### REQUIREMENT
Repeat only the lines below from the one that contains "This screenshot has" through the final line, exactly. Omit pictures.

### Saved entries
========================

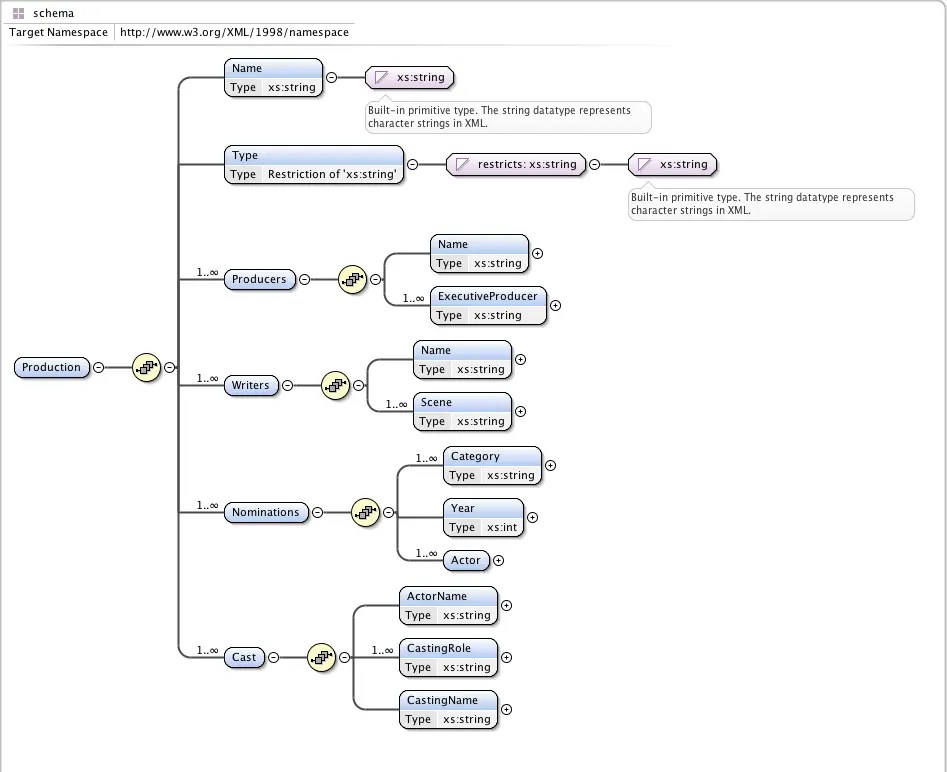Expand the Year element node
Screen dimensions: 947x772
(532, 517)
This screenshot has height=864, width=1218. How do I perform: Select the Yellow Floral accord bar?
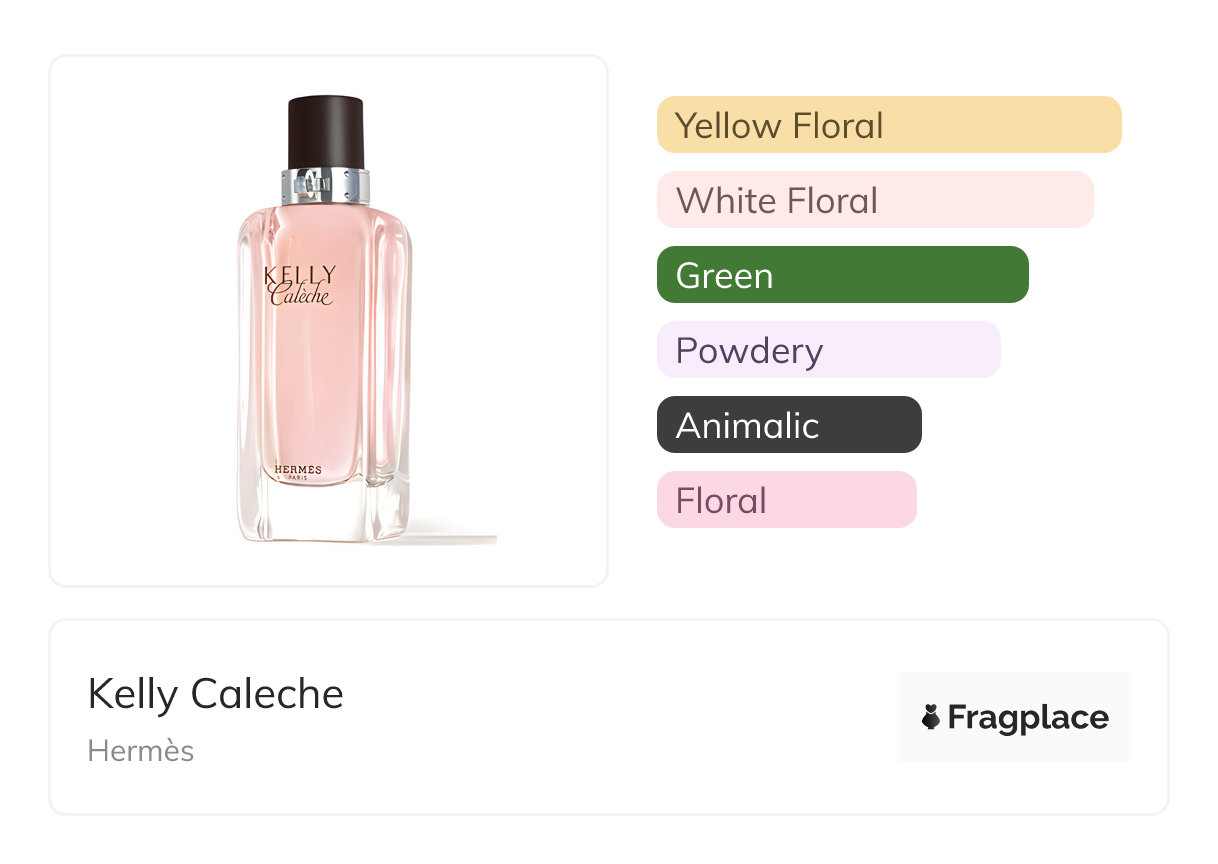889,125
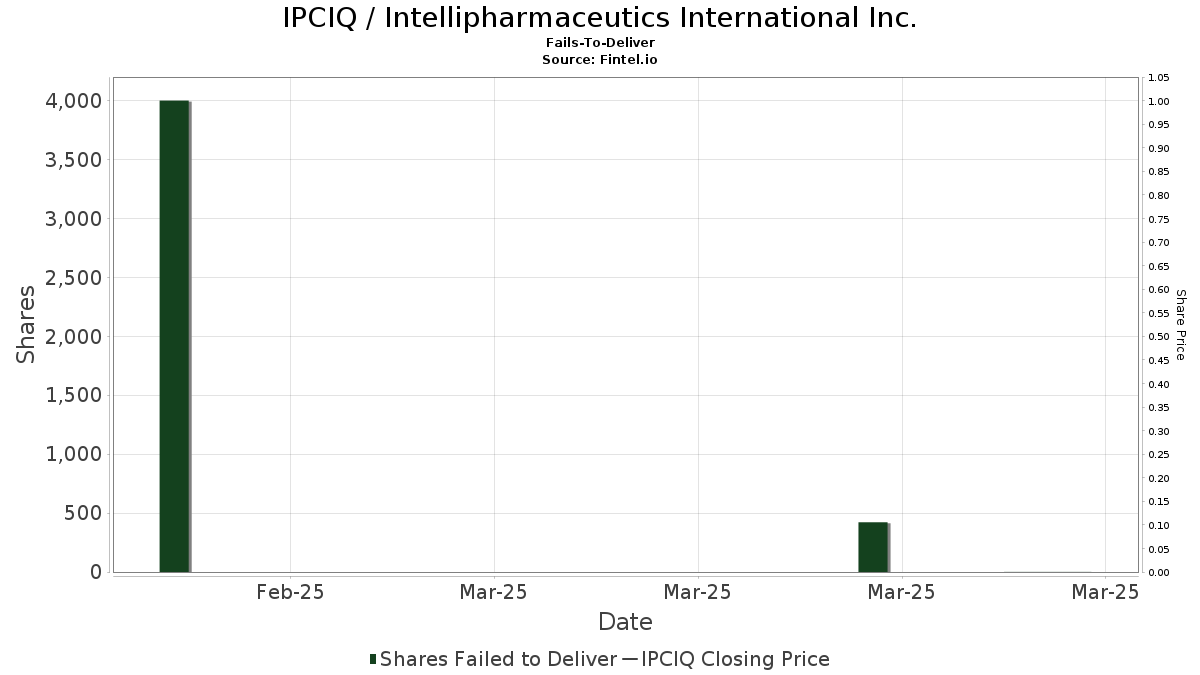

========================

### REPLY TO THE TASK
This screenshot has height=864, width=1218. How do I perform: Select the Yellow Floral accord bar?
889,125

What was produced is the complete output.